On Thursday, Stifel, a financial services firm, adjusted its outlook on General Mills (NYSE:GIS), reducing the stock's price target to $78 from $82 while sustaining a Buy rating. Currently trading at $63.91, near its 52-week low, InvestingPro analysis suggests the stock is slightly undervalued, with a P/E ratio of 14.34.
The revision follows General Mills' second-quarter fiscal year 2025 earnings report, which revealed a 12% rise in earnings per share (EPS) to $1.40, surpassing consensus estimates. The increase was primarily due to favorable inventory phasing, largely attributed to the timing of holidays, which is anticipated to revert in the latter half of the fiscal year.
General Mills, known for its portfolio of consumer food brands, has revised its full-year 2025 guidance downward, incorporating increased investment to maintain market share advancements and achieve sustainable growth.
Stifel has adjusted its EPS forecast for General Mills to $4.44, a slight decrease of $0.08, indicating a 2% decline for the year. Despite near-term challenges, the company maintains a strong dividend profile with a 3.76% yield and an impressive 54-year streak of consistent dividend payments, according to InvestingPro data.
For the second half of fiscal year 2025, an 8% decrease in operating profit is projected by Stifel, including a more pronounced 10% drop in the third quarter. This expected downturn is seen as a correction of the favorable second-quarter results, where timing benefits played a significant role in the company's performance.
Stifel's maintained Buy rating suggests confidence in General Mills' long-term prospects despite the anticipated short-term challenges. The firm's revised price target of $78 reflects the updated earnings expectations and the investments that General Mills plans to make in pursuit of continued market share and growth.
InvestingPro subscribers can access detailed financial health metrics, which currently show a "Good" overall score, along with 8 additional exclusive ProTips and comprehensive valuation analysis in the Pro Research Report.
In other recent news, General Mills has experienced significant financial developments, surpassing consensus estimates on both revenue and earnings in its second-quarter fiscal year 2025 results.
The company reported revenues of $5.24 billion, a 2.3% increase over analyst expectations, and organic sales growth of 1.0% year-over-year. However, General Mills revised its full-year 2025 guidance downwards, now forecasting organic sales at the lower end of the flat to 1% growth range.
Analysts have responded to these developments, with Bernstein SocGen Group revising its price target for General Mills to $68 from $69, maintaining a Market Perform rating, while Mizuho (NYSE:MFG), Citi, and Jefferies have maintained Neutral stances.

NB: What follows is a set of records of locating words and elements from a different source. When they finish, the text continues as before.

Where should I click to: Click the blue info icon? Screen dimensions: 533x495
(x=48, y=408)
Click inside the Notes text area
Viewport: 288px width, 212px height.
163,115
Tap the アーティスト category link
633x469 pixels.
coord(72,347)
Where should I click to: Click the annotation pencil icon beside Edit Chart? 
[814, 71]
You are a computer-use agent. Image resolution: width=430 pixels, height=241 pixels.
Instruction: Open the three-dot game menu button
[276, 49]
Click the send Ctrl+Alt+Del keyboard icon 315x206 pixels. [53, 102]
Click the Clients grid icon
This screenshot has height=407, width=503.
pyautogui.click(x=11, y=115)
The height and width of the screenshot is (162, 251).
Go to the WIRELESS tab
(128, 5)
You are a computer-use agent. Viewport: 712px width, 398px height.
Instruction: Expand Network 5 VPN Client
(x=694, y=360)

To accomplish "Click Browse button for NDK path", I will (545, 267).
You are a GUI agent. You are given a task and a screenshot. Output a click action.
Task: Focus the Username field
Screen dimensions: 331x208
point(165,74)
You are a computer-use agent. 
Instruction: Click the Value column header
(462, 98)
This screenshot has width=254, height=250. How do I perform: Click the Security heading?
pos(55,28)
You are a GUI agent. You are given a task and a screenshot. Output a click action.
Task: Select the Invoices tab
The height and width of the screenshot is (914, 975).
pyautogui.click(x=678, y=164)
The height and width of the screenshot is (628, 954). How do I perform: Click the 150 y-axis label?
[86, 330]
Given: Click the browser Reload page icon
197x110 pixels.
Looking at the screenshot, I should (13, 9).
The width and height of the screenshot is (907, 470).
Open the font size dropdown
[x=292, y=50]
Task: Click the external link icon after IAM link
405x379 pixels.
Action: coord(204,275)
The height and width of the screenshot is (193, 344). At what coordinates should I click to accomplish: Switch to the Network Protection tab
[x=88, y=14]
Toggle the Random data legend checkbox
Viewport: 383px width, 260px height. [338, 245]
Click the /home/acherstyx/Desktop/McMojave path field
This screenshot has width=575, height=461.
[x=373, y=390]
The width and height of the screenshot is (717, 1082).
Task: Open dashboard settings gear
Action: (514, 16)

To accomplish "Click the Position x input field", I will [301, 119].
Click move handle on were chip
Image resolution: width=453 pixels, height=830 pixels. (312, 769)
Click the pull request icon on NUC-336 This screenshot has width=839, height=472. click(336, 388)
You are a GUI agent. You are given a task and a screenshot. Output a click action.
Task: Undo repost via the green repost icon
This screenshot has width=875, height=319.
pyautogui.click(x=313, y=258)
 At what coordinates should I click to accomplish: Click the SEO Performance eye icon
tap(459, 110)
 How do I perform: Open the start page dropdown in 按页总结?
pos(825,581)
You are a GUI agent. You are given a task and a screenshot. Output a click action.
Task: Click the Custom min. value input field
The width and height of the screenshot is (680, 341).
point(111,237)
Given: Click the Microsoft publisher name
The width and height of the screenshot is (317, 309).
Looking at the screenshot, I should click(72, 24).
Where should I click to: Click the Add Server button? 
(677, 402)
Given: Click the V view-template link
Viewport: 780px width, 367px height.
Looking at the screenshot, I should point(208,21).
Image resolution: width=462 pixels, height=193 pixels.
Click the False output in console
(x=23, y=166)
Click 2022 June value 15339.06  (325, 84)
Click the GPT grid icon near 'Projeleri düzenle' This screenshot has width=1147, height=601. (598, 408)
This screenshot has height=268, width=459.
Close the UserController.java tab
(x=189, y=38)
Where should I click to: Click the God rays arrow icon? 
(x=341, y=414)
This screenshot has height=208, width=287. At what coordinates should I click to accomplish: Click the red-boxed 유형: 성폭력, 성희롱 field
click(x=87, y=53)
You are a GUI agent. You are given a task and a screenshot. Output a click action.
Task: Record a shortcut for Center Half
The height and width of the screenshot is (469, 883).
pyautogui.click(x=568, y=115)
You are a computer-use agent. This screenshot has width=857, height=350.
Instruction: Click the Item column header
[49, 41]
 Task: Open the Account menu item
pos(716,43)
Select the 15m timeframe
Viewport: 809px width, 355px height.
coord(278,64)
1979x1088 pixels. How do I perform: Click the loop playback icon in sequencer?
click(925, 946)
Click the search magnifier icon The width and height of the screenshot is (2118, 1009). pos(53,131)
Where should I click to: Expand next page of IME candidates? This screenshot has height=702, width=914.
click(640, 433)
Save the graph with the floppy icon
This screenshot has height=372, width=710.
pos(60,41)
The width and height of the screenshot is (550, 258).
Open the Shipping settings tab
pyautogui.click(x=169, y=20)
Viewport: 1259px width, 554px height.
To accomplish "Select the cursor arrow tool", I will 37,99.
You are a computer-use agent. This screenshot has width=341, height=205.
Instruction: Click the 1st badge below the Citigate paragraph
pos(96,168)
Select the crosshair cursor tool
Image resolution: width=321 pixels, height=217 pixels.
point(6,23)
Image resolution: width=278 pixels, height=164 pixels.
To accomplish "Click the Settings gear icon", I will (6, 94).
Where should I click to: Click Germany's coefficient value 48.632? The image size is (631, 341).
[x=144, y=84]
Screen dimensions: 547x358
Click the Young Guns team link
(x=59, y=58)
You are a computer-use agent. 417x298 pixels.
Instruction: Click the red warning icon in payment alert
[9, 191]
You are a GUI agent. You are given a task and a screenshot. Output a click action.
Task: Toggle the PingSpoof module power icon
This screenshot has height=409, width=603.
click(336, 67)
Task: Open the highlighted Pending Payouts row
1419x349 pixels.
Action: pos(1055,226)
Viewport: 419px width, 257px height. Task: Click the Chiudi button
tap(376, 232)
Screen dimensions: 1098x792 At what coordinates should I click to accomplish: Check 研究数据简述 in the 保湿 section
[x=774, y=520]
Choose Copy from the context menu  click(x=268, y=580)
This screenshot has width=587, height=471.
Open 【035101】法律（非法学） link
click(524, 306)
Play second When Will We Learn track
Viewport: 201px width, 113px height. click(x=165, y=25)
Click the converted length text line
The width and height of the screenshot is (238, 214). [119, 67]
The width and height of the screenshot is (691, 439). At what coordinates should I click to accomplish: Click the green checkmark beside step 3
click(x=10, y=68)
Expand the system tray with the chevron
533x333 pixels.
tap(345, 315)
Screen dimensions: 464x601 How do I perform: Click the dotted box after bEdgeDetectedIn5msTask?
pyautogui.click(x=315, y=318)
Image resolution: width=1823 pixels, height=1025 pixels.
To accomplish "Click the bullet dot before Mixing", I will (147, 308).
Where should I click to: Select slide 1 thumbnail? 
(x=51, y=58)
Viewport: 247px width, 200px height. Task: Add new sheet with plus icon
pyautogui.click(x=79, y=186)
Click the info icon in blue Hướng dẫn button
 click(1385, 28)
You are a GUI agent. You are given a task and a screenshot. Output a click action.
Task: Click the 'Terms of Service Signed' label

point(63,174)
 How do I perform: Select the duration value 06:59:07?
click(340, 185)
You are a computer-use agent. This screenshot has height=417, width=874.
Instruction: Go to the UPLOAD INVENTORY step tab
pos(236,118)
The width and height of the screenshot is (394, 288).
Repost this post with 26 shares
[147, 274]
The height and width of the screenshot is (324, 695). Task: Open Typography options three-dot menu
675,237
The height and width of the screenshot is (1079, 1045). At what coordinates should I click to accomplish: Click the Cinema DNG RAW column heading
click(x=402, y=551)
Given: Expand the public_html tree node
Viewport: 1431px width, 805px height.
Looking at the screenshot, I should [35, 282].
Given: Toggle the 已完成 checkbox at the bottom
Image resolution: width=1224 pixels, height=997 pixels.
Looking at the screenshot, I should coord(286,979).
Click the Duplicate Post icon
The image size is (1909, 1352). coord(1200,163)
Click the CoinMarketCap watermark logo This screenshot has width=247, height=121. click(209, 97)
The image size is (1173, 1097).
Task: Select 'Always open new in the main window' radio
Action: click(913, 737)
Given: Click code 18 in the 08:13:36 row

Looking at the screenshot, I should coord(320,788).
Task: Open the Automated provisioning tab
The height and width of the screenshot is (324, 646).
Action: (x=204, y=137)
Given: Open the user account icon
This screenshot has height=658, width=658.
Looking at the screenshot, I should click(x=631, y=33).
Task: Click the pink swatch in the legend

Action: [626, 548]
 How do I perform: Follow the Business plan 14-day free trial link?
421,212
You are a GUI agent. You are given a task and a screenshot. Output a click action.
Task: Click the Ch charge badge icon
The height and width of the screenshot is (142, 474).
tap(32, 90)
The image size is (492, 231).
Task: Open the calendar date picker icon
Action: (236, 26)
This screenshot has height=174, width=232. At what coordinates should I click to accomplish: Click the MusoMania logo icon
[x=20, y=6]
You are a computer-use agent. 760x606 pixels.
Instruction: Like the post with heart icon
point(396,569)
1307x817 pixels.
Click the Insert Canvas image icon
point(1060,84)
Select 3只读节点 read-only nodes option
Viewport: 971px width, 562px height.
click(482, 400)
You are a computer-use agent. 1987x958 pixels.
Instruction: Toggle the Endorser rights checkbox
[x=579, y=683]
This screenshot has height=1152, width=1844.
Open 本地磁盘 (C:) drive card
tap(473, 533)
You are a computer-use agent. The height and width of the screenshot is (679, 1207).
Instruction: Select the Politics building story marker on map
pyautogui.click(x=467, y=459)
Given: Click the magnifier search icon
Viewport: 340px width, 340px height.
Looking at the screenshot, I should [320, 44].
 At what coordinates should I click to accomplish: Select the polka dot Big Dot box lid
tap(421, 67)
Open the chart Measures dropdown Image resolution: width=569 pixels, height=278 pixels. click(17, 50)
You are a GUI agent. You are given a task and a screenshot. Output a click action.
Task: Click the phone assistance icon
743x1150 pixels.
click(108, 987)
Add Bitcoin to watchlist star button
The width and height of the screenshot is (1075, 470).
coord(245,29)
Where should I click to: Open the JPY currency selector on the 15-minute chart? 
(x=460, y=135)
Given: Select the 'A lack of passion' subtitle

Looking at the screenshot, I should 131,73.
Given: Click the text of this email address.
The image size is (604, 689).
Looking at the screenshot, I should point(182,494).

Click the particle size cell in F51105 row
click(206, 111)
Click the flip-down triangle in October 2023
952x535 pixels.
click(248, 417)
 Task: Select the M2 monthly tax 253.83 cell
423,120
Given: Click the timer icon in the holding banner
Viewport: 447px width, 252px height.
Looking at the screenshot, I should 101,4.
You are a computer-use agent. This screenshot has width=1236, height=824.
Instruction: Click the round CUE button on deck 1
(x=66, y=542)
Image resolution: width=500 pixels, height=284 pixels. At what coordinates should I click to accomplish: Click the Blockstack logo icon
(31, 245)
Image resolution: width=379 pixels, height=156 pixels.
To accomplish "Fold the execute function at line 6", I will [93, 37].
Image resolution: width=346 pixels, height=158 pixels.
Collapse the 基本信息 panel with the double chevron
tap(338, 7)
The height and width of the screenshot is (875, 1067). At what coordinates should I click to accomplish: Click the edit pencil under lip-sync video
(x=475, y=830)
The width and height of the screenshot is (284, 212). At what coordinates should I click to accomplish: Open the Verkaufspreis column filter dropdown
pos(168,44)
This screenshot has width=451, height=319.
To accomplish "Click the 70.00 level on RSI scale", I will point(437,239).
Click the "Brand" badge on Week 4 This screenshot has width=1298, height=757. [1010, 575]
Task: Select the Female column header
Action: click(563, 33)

Jefferies cut the target to $66 due to price concerns, whereas Stifel reaffirmed its Buy rating on General Mills, maintaining a price target of $82.
In the midst of these financial shifts, General Mills has also been linked to potential mergers and acquisitions that could dilute earnings per share by approximately 4%. These recent developments, along with shifts in the food and beverage sector, such as a downturn in Kraft Heinz (NASDAQ:KHC)'s stock following General Mills' lowered annual profit forecast, provide investors with a comprehensive view of the company's current financial landscape.